RECORDS SUPPLIED Start Marker
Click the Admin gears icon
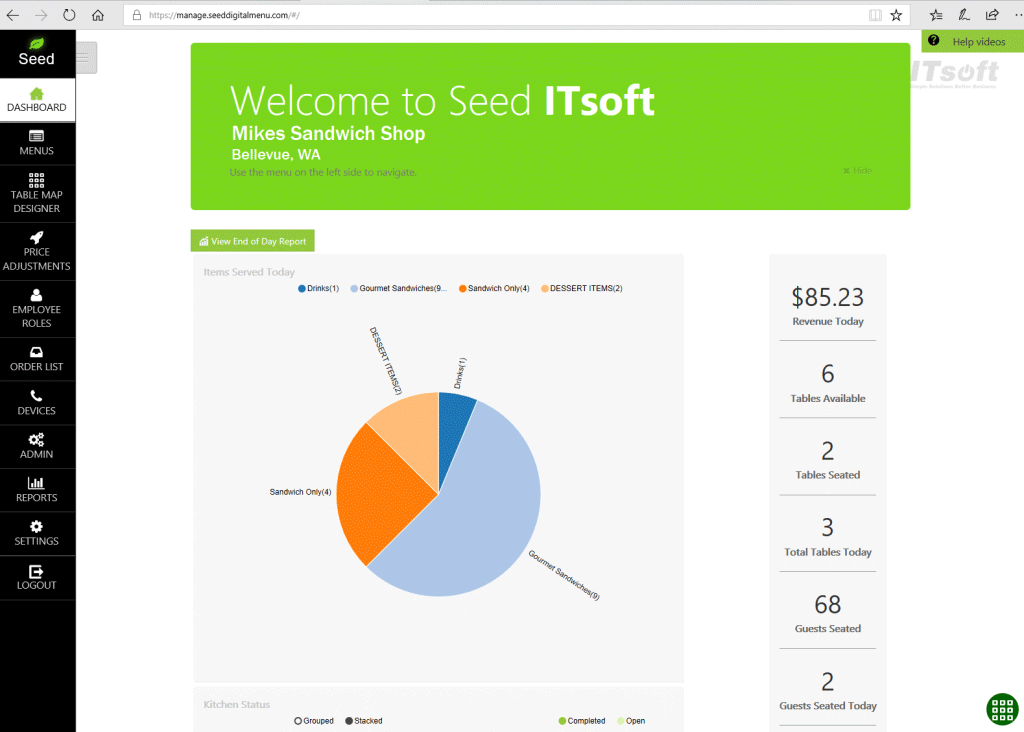The height and width of the screenshot is (732, 1024). coord(37,439)
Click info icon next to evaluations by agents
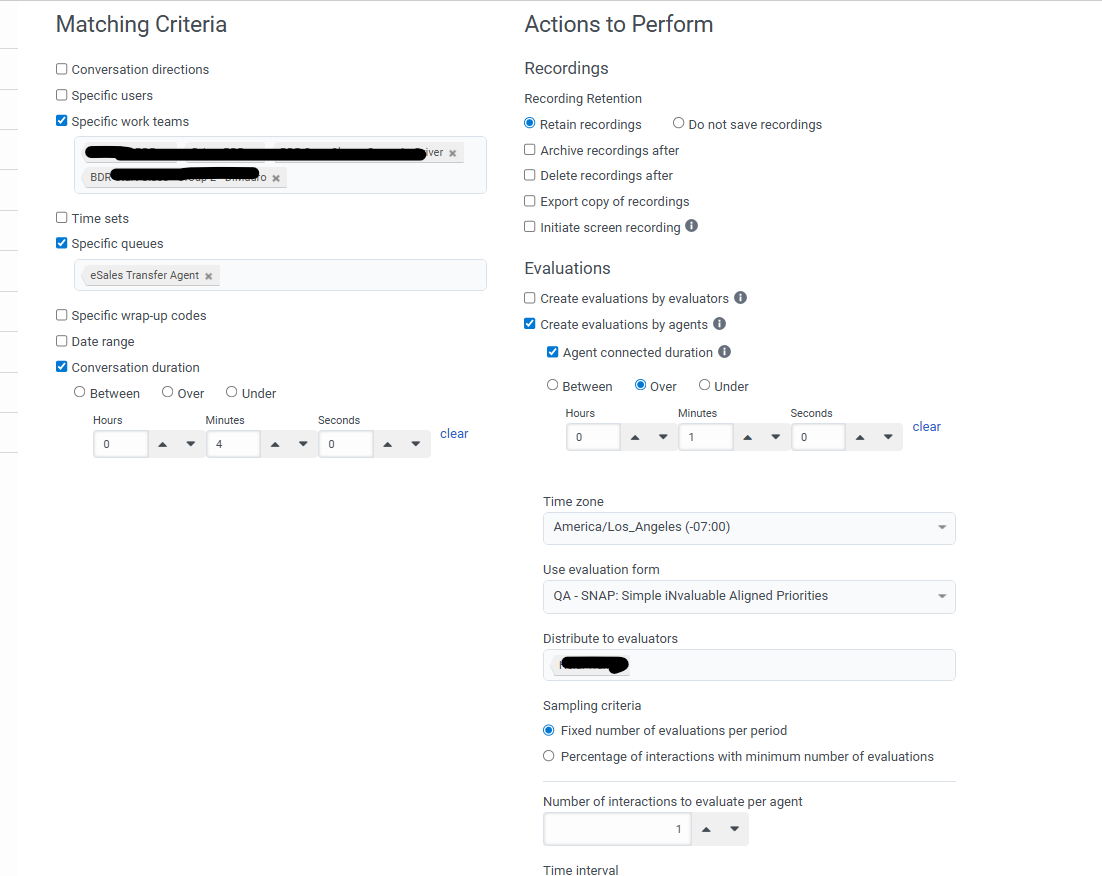 tap(720, 324)
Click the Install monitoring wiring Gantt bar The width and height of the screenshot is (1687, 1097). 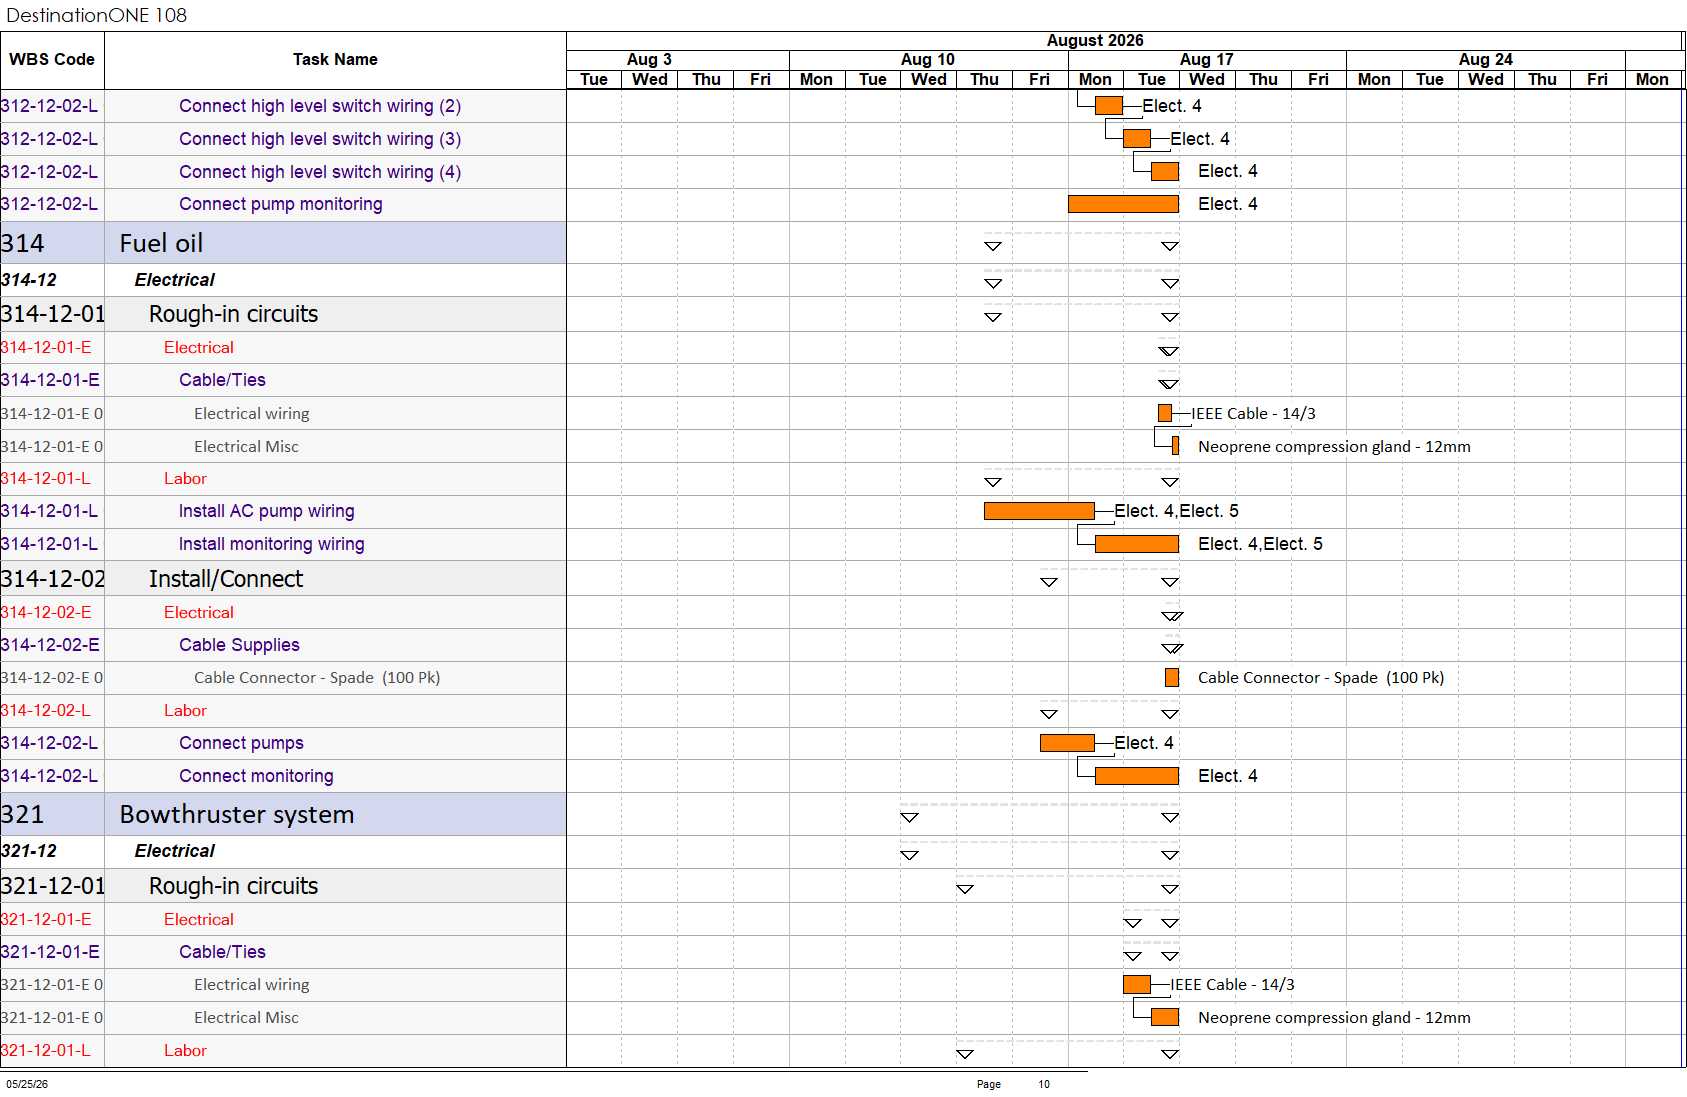[1137, 544]
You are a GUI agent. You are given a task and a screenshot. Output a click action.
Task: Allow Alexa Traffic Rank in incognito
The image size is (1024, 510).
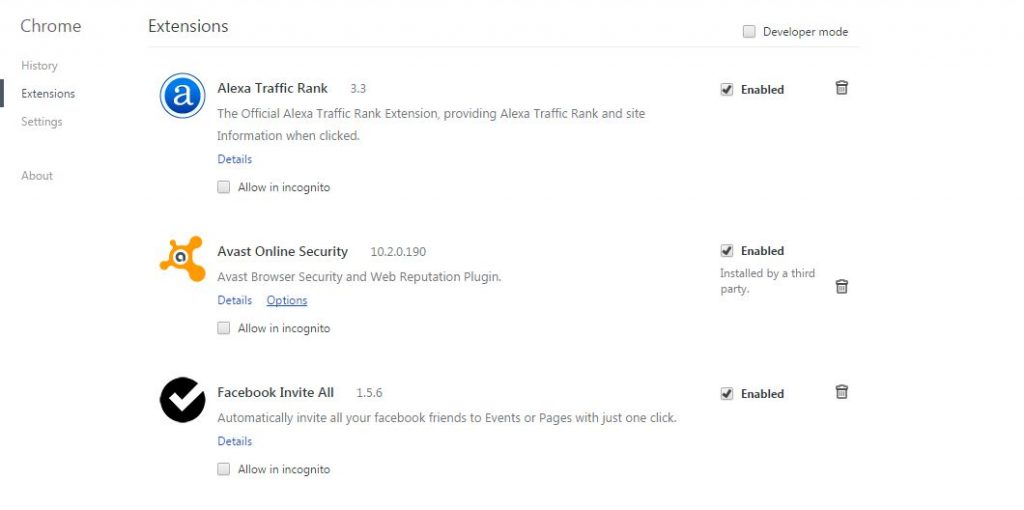coord(223,187)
RECORDS SUPPLIED End Marker
* ACTIVITY *
Print nothing except the lines from the one with "You are a GUI" through the last line of the listing, exactly as written and with pictures removed.

* ANSWER BOX *
You are a GUI agent. You are given a task and a screenshot. Output a click action.
Task: Allow Alexa Traffic Rank in incognito
The image size is (1024, 510).
coord(223,187)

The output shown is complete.